The US National Security Strategy says the country will "impose swift and costly consequences on foreign governments, criminals, and other actors who undertake significant malicious cyber activities." It adds: "We will also invest in capabilities that improve the ability of the United States to attribute cyberattacks."
The US and the UK blame Russia for NotPetya ransomware, saying: "It was part of the Kremlin's ongoing effort to destabilize Ukraine and demonstrates ever more clearly Russia's involvement in the ongoing conflict. This was also a reckless and indiscriminate cyberattack that will be met with international consequences."
More US sanctions on Russia following election meddling and NotPetya. "The Administration is confronting and countering malign Russian cyber activity, including their attempted interference in US elections, destructive cyberattacks, and intrusions targeting critical infrastructure," said Treasury Secretary Steven Mnuchin.
The US Department of Justice charges nine Iranians with conducting a massive cyber theft campaign, stealing more that 31 terabytes of documents and data from more than 140 American universities and 30 American companies.
Cyber state of emergency extended again. "Significant malicious cyber-enabled activities originating from or directed by persons located, in whole or in substantial part, outside the United States continue to pose an unusual and extraordinary threat to the national security, foreign policy, and economy of the United States," says President Trump.
The US, the UK, and more accuse Russia of hacking into networks. "We have high confidence that Russia has carried out a coordinated campaign to gain access to enterprise, small office, home office routers known as SOHO routers and residential routers, and the switches and connectors worldwide," said Rob Joyce, White House cybersecurity coordinator.

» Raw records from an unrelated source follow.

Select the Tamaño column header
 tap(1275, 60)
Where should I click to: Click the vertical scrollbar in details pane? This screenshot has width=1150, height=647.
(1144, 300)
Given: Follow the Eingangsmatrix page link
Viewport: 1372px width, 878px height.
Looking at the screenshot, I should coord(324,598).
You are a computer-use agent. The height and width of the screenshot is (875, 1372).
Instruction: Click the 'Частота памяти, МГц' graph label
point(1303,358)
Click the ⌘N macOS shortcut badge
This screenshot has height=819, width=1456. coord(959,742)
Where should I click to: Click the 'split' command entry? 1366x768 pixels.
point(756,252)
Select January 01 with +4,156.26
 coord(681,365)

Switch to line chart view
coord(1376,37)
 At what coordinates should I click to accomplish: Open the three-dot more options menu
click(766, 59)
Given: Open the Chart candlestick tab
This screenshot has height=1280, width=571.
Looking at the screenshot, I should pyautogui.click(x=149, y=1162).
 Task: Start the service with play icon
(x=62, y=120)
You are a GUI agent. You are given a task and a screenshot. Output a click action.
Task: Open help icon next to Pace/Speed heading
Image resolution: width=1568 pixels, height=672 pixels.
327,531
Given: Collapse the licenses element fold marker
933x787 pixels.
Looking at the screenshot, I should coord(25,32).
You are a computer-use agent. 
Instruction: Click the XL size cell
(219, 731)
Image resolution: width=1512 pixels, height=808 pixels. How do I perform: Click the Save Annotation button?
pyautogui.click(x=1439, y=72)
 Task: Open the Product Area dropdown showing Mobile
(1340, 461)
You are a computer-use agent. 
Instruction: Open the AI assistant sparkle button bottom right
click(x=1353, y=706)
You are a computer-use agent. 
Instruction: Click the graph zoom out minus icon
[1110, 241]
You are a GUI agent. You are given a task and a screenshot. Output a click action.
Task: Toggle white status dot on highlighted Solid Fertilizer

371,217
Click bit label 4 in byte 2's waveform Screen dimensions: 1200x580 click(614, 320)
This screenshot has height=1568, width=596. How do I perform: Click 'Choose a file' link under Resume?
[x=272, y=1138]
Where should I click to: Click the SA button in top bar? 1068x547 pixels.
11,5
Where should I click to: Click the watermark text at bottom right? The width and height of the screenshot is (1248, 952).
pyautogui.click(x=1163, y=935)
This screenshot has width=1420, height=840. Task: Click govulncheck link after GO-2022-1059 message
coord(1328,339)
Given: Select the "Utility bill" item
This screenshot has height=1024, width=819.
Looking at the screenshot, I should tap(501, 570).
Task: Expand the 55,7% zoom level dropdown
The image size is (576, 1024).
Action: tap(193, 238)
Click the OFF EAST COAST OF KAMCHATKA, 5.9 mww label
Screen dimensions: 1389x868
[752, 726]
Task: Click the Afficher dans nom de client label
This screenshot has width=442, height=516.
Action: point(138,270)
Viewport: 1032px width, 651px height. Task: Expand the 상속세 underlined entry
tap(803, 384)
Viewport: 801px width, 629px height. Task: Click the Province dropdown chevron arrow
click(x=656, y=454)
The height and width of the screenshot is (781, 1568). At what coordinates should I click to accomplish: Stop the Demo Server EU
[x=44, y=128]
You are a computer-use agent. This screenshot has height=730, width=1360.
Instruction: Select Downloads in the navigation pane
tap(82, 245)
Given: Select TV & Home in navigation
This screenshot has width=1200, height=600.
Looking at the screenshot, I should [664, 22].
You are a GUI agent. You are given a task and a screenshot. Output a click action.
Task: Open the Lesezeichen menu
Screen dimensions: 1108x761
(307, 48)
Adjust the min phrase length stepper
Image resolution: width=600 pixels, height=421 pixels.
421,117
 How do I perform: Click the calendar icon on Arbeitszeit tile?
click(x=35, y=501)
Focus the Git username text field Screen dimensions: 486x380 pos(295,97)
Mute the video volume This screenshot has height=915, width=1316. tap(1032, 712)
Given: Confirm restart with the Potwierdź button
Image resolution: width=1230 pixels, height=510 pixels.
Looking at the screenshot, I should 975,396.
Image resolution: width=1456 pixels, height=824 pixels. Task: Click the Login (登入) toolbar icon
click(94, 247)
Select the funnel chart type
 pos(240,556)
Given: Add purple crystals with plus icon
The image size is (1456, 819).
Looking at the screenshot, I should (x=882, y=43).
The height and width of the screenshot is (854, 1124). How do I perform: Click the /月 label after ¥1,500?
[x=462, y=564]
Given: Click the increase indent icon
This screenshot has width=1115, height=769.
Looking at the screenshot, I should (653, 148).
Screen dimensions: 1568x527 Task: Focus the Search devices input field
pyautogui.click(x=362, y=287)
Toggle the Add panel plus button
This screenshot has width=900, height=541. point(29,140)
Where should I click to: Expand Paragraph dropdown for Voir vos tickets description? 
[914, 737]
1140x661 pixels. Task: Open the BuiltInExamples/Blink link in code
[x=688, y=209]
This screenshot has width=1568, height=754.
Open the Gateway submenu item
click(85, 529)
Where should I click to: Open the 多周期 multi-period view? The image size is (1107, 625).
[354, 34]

The US State Department publishes a document on cyber-deterrence that warns "Strategies for deterring malicious cyber activities require a fundamental rethinking."
The US Treasury Department announces further sanctions against five Russian companies and three individuals, part of its attempt to tackle "Russia's malign and destabilizing cyber activities." The Treasury said the sanctions targeted Russia's cyber and underwater capabilities, and said "Russia has been active in tracking undersea communication cables, which carry the bulk of the world's telecommunications data."
The Justice Department indicts 12 Russian hackers thought to be responsible for the 2016 cyberattack on the Democratic National Committee.
The US Department of Justice charges a North Korean programmer with involvement in some attacks including the WannaCry ransomware outbreak in 2017, and the attack on Sony Pictures Entertainment in 2014.
The US charges Russian military officers over international hacking and disinformation campaigns: the charges relate to attacks against the World Anti-Doping Agency in an effort to undermine it following the exposure of a Russian state-sponsored athlete doping program.